[Entries on target coordinates]
■ ■ ■ ■ ■ ■ ■
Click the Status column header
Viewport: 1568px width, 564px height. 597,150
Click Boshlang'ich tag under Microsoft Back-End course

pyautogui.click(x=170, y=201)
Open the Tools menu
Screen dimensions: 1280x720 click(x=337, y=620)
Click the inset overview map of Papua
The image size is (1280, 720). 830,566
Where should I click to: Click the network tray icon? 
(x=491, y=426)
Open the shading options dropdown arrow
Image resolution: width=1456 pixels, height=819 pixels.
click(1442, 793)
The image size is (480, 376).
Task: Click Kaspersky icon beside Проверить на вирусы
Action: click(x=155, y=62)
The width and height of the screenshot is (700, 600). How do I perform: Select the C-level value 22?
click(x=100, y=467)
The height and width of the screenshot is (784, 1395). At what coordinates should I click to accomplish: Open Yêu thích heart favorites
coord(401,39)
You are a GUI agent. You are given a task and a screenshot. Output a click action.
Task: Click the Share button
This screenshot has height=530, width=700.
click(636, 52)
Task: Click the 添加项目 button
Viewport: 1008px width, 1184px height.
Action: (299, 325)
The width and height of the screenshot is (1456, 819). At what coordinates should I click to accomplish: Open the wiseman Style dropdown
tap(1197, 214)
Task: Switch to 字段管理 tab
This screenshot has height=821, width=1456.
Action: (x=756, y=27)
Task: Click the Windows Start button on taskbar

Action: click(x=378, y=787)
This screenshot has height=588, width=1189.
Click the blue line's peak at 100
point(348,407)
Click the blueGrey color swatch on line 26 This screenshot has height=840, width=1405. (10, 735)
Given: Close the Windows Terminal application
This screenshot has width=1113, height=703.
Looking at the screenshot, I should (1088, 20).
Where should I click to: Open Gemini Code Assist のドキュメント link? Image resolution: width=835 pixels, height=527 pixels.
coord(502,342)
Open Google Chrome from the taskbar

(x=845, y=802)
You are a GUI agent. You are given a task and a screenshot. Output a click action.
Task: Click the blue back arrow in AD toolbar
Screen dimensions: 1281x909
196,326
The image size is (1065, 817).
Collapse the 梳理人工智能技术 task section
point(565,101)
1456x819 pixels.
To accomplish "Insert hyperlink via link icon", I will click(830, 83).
■ ■ ■ ■ ■ ■ ■
▶ _Stated task_: Render every line of the listing above as a Markdown table with two columns, No. and Entry. Number the lines in order and leave out the blank ones.

▶ _Exercise output_:
| No. | Entry |
|---|---|
| 1 | Click the Status column header |
| 2 | Viewport: 1568px width, 564px height. 597,150 |
| 3 | Click Boshlang'ich tag under Microsoft Back-End course |
| 4 | pyautogui.click(x=170, y=201) |
| 5 | Open the Tools menu |
| 6 | Screen dimensions: 1280x720 click(x=337, y=620) |
| 7 | Click the inset overview map of Papua |
| 8 | The image size is (1280, 720). 830,566 |
| 9 | Where should I click to: Click the network tray icon?  |
| 10 | (x=491, y=426) |
| 11 | Open the shading options dropdown arrow |
| 12 | Image resolution: width=1456 pixels, height=819 pixels. |
| 13 | click(1442, 793) |
| 14 | The image size is (480, 376). |
| 15 | Task: Click Kaspersky icon beside Проверить на вирусы |
| 16 | Action: click(x=155, y=62) |
| 17 | The width and height of the screenshot is (700, 600). How do I perform: Select the C-level value 22? |
| 18 | click(x=100, y=467) |
| 19 | The height and width of the screenshot is (784, 1395). At what coordinates should I click to accomplish: Open Yêu thích heart favorites |
| 20 | coord(401,39) |
| 21 | You are a GUI agent. You are given a task and a screenshot. Output a click action. |
| 22 | Task: Click the Share button |
| 23 | This screenshot has height=530, width=700. |
| 24 | click(636, 52) |
| 25 | Task: Click the 添加项目 button |
| 26 | Viewport: 1008px width, 1184px height. |
| 27 | Action: (299, 325) |
| 28 | The width and height of the screenshot is (1456, 819). At what coordinates should I click to accomplish: Open the wiseman Style dropdown |
| 29 | tap(1197, 214) |
| 30 | Task: Switch to 字段管理 tab |
| 31 | This screenshot has height=821, width=1456. |
| 32 | Action: (x=756, y=27) |
| 33 | Task: Click the Windows Start button on taskbar |
| 34 | Action: click(x=378, y=787) |
| 35 | This screenshot has height=588, width=1189. |
| 36 | Click the blue line's peak at 100 |
| 37 | point(348,407) |
| 38 | Click the blueGrey color swatch on line 26 This screenshot has height=840, width=1405. (10, 735) |
| 39 | Given: Close the Windows Terminal application |
| 40 | This screenshot has width=1113, height=703. |
| 41 | Looking at the screenshot, I should (1088, 20). |
| 42 | Where should I click to: Open Gemini Code Assist のドキュメント link? Image resolution: width=835 pixels, height=527 pixels. |
| 43 | coord(502,342) |
| 44 | Open Google Chrome from the taskbar |
| 45 | (x=845, y=802) |
| 46 | You are a GUI agent. You are given a task and a screenshot. Output a click action. |
| 47 | Task: Click the blue back arrow in AD toolbar |
| 48 | Screen dimensions: 1281x909 |
| 49 | 196,326 |
| 50 | The image size is (1065, 817). |
| 51 | Collapse the 梳理人工智能技术 task section |
| 52 | point(565,101) |
| 53 | 1456x819 pixels. |
| 54 | To accomplish "Insert hyperlink via link icon", I will click(830, 83). |